Mr Oughton: I think there have been some very misleading reports, if I may say so.

Q90 Chairman: By us?

Mr Oughton: No, not at all, in the published media about the role of IT in delivering efficiency. As we take forward the implementation of the Government's efficiency programme, I am looking at the areas where maximum benefit can be secured most quickly. Frankly, they are not around the areas where a lot of noise has been evident, or around the areas where we have been offered lots of interesting ideas and suggestions from people external to government. They are in areas where I know we can make progress quickly around procurement, where we expect to secure over £7 billion of the £21.5 billion we expect to gain over this three-year period - around productive time, changing the working practices to get maximum output in front-line service of delivery in the Health Service - over £4 billion; in education over £2 billion; in the police and other parts of the wider public sector. The contribution towards the £21.5 billion efficiency challenge that we have been set that will come from modernising our corporate services, the back office stuff that people talk about, is relatively modest, frankly; it is something like £1 billion. The benefit that will come from modernising our transactions channels in terms of pure cash is relatively modest - we estimate about £1 billion. The issues there are much more about effectiveness and not about cost-cutting and efficiency. I am not betting my store on IT being the solution to these problems. In a letter I wrote to the Guardian Society three weeks ago I tried to put that clearly on the record, in the face of some very misleading comments about the central role of IT and delivering efficiency.

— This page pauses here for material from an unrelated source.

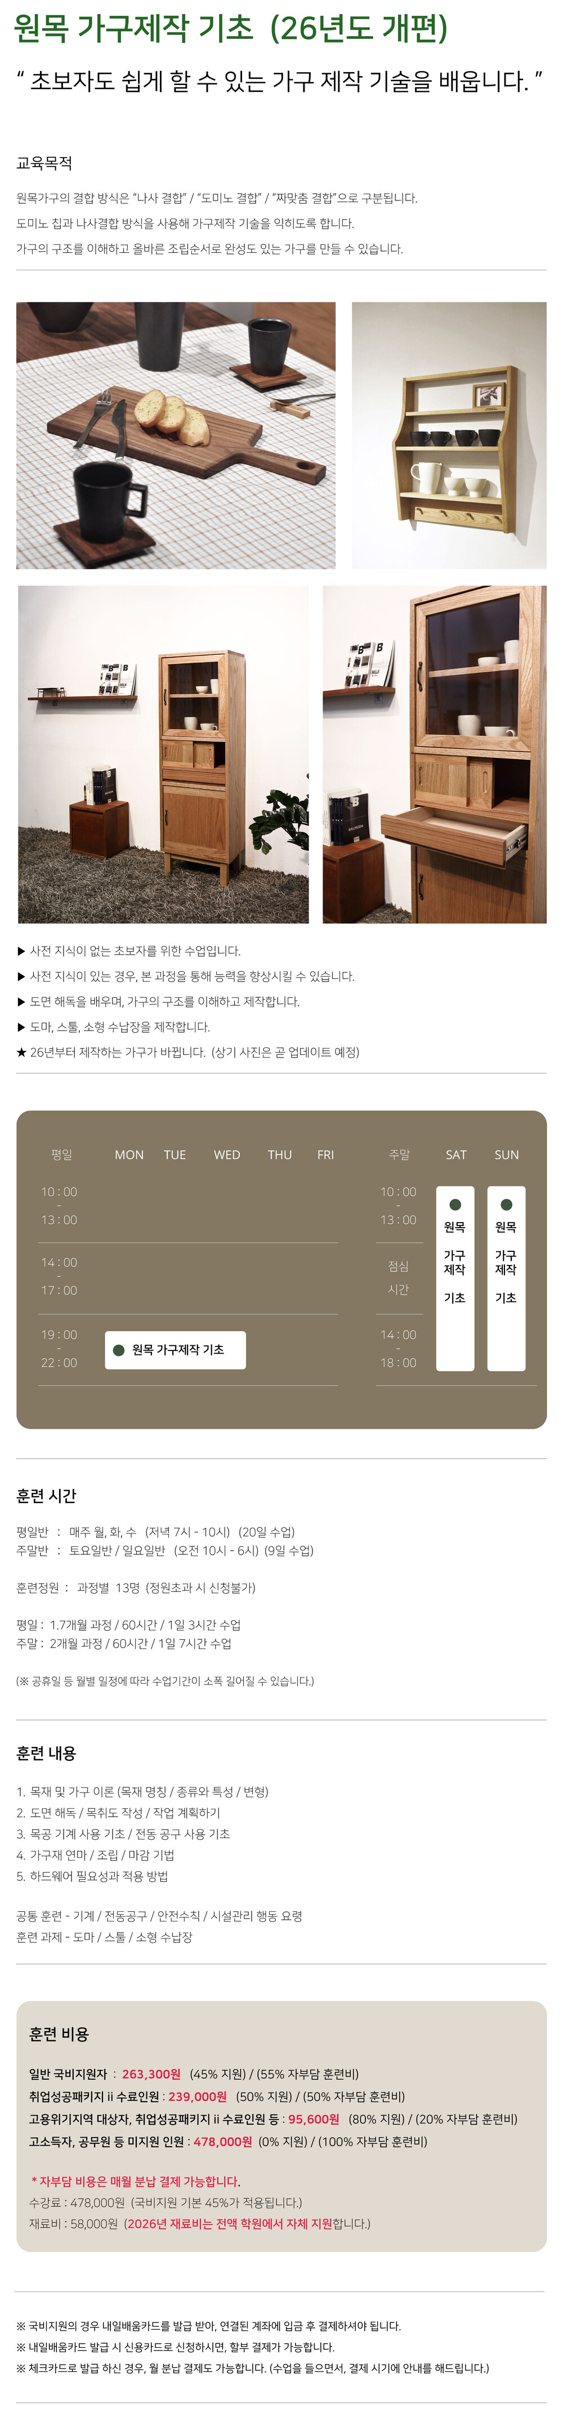Select the Sunday 원목 가구제작 기초 class card

[x=506, y=1277]

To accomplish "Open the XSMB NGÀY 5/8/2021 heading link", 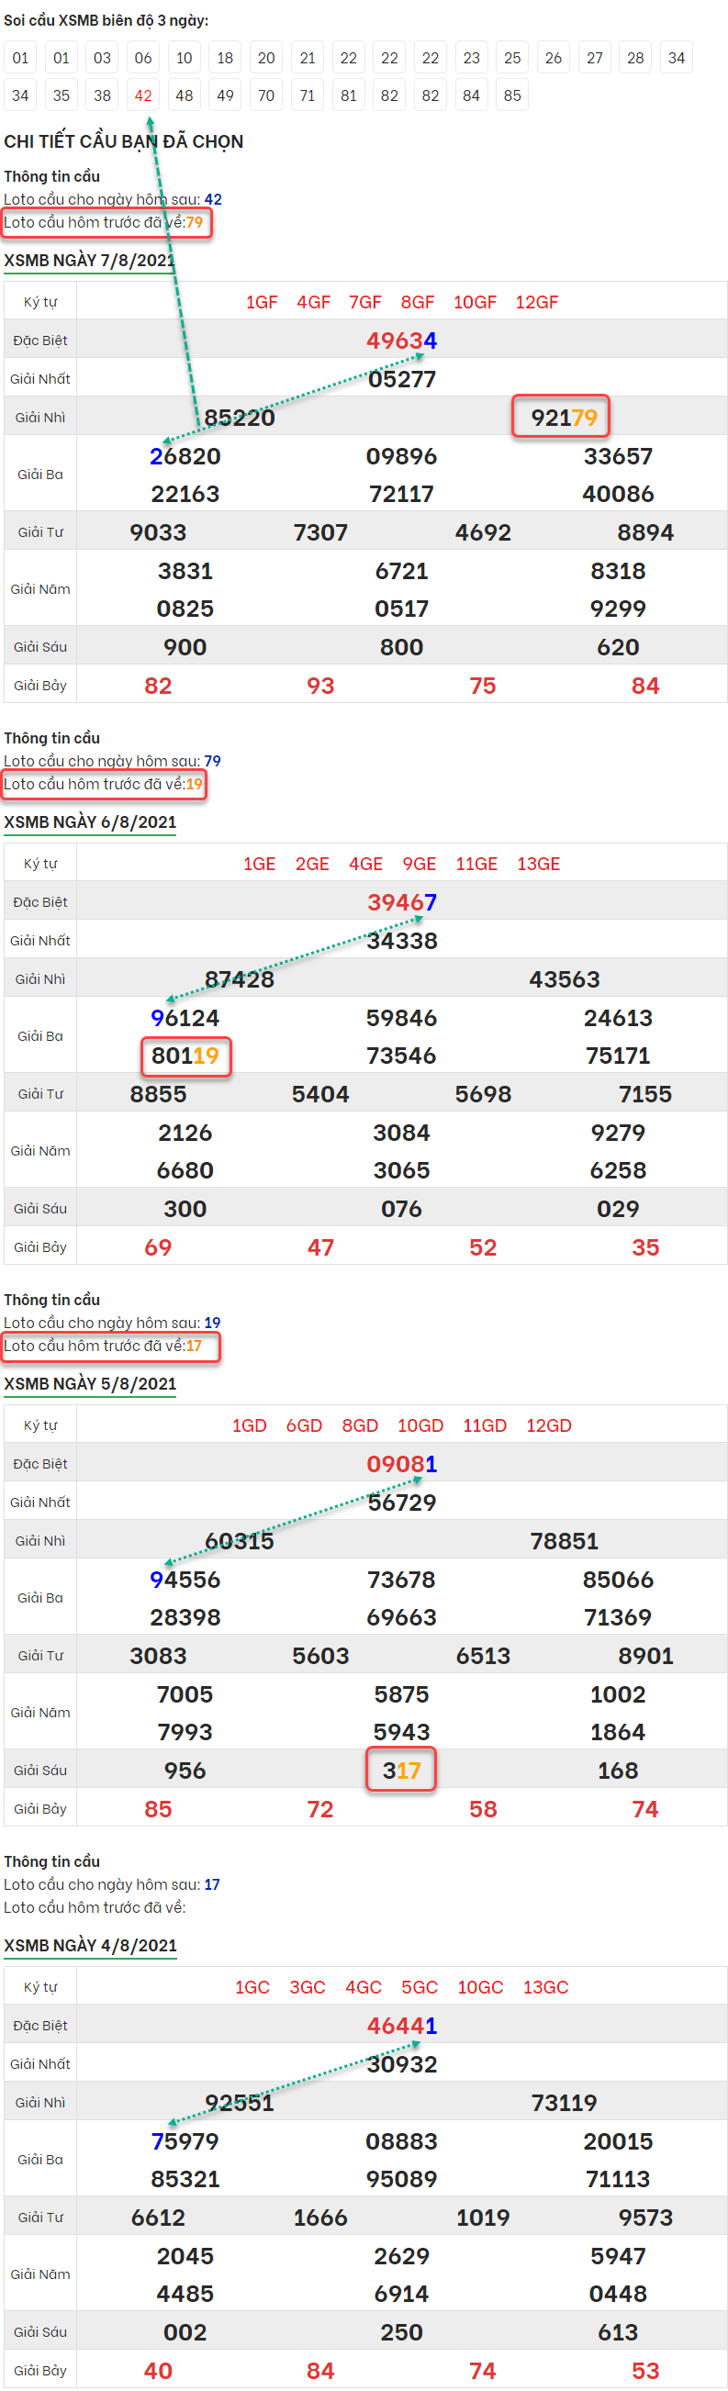I will click(90, 1383).
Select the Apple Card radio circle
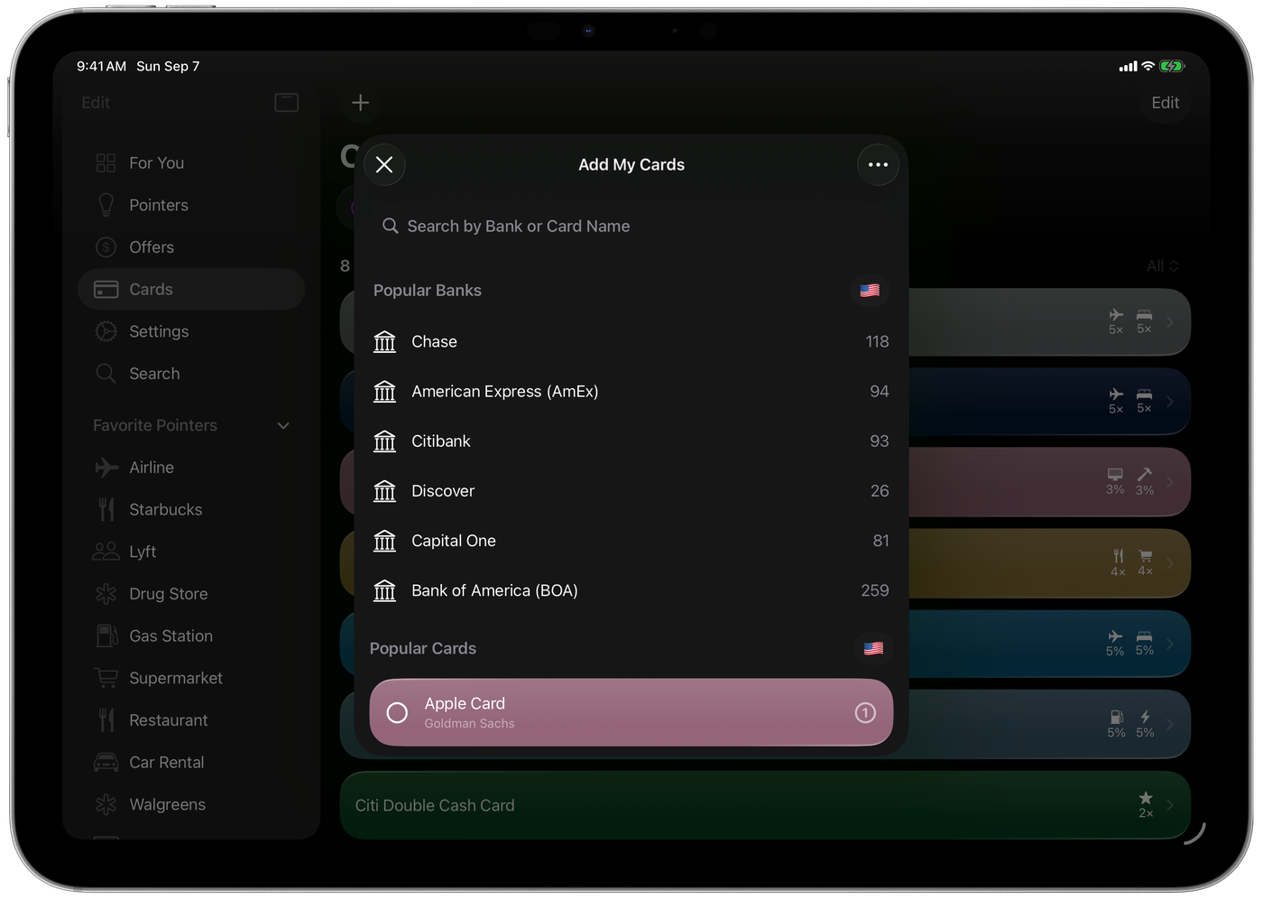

Chairman: On that hopeful note, we will end it there. Thank you very much, Mr Oughton, and your colleagues, for coming here today. I think you can expect our report to look at, amongst other things, why Gateway reviews should not be published, and particularly following on from Mr Bacon's excellent questions and the campaign he has been wielding; and of course the excellent questions from other colleagues - and also by giving more teeth to your department. Thank you very much.